# GIVEN EXERCISE
Render the data from the line containing "Screen dimensions: 2576x869" through the line containing "click(138, 848)", both included, as a JSON list of strings with one string per line, leaving out blank lines.

# SOURCE DATA
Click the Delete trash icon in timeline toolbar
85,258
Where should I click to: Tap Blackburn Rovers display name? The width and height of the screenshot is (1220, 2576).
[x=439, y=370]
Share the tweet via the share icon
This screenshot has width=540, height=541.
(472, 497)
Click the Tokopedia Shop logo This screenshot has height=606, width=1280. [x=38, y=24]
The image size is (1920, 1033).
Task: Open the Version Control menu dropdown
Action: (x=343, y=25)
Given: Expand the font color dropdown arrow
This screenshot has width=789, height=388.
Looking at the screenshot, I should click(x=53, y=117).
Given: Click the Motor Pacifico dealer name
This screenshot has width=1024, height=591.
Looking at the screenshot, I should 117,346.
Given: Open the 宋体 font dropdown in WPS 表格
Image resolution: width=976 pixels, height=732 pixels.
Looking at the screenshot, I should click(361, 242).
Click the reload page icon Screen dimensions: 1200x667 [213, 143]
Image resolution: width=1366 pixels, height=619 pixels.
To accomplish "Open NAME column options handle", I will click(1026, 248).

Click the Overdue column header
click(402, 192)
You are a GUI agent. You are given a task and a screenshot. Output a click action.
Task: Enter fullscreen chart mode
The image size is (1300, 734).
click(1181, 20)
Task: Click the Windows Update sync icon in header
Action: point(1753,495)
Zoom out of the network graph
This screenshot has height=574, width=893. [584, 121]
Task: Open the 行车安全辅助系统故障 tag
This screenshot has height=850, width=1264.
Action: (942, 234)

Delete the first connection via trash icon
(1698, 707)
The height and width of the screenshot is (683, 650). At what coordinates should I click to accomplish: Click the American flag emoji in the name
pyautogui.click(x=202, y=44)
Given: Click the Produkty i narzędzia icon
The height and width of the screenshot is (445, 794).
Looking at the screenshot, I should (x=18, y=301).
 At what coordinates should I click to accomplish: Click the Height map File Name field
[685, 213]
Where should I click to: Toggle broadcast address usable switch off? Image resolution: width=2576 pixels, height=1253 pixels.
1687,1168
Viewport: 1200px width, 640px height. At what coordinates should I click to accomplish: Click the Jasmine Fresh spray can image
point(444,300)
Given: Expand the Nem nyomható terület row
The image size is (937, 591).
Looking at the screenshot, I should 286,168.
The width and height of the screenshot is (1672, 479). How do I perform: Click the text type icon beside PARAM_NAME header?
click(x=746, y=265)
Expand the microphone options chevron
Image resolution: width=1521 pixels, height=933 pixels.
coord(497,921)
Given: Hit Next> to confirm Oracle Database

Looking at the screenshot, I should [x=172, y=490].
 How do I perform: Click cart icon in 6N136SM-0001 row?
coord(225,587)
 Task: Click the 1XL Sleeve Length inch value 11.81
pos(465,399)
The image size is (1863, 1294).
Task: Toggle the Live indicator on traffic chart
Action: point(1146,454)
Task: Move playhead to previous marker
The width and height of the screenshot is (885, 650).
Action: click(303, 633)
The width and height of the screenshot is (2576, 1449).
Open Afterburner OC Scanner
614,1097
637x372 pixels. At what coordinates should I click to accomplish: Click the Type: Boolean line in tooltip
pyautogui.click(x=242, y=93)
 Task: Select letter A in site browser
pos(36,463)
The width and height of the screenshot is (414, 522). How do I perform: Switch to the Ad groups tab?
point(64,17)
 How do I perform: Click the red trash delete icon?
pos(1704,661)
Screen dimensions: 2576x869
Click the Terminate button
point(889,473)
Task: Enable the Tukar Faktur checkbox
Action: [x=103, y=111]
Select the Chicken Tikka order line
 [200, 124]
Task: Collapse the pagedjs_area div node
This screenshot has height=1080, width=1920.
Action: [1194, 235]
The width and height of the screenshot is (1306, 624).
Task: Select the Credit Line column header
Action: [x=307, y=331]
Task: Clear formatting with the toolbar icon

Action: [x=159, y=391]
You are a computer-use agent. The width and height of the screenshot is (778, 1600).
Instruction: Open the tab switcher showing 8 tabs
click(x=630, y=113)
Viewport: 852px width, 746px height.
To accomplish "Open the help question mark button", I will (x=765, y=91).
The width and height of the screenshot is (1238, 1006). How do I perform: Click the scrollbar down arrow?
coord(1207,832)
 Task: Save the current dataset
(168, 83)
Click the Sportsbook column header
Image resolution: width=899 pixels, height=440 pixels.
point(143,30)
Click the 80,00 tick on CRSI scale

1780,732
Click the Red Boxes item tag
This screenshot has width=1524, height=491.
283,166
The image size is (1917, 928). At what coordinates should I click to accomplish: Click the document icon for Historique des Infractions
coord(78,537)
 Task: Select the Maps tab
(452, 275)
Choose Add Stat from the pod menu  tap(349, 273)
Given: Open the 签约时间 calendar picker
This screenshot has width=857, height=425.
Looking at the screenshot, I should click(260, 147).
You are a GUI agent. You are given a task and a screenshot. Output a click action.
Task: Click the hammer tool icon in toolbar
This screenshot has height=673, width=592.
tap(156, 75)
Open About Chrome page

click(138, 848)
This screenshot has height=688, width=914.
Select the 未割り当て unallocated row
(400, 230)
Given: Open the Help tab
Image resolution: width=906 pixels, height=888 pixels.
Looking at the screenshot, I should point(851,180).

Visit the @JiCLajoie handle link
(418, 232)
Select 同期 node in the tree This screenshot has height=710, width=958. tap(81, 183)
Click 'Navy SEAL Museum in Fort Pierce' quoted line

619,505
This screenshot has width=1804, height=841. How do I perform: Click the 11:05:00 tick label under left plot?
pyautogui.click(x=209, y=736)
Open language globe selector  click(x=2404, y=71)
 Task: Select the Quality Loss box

# EXERCISE RESULT
[
  "Screen dimensions: 2576x869",
  "Click the Terminate button",
  "point(889,473)",
  "Task: Enable the Tukar Faktur checkbox",
  "Action: [x=103, y=111]",
  "Select the Chicken Tikka order line",
  " [200, 124]",
  "Task: Collapse the pagedjs_area div node",
  "This screenshot has height=1080, width=1920.",
  "Action: [1194, 235]",
  "The width and height of the screenshot is (1306, 624).",
  "Task: Select the Credit Line column header",
  "Action: [x=307, y=331]",
  "Task: Clear formatting with the toolbar icon",
  "Action: [x=159, y=391]",
  "You are a computer-use agent. The width and height of the screenshot is (778, 1600).",
  "Instruction: Open the tab switcher showing 8 tabs",
  "click(x=630, y=113)",
  "Viewport: 852px width, 746px height.",
  "To accomplish \"Open the help question mark button\", I will (x=765, y=91).",
  "The width and height of the screenshot is (1238, 1006). How do I perform: Click the scrollbar down arrow?",
  "coord(1207,832)",
  " Task: Save the current dataset",
  "(168, 83)",
  "Click the Sportsbook column header",
  "Image resolution: width=899 pixels, height=440 pixels.",
  "point(143,30)",
  "Click the 80,00 tick on CRSI scale",
  "1780,732",
  "Click the Red Boxes item tag",
  "This screenshot has width=1524, height=491.",
  "283,166",
  "The image size is (1917, 928). At what coordinates should I click to accomplish: Click the document icon for Historique des Infractions",
  "coord(78,537)",
  " Task: Select the Maps tab",
  "(452, 275)",
  "Choose Add Stat from the pod menu  tap(349, 273)",
  "Given: Open the 签约时间 calendar picker",
  "This screenshot has width=857, height=425.",
  "Looking at the screenshot, I should click(260, 147).",
  "You are a GUI agent. You are given a task and a screenshot. Output a click action.",
  "Task: Click the hammer tool icon in toolbar",
  "This screenshot has height=673, width=592.",
  "tap(156, 75)",
  "Open About Chrome page",
  "click(138, 848)"
]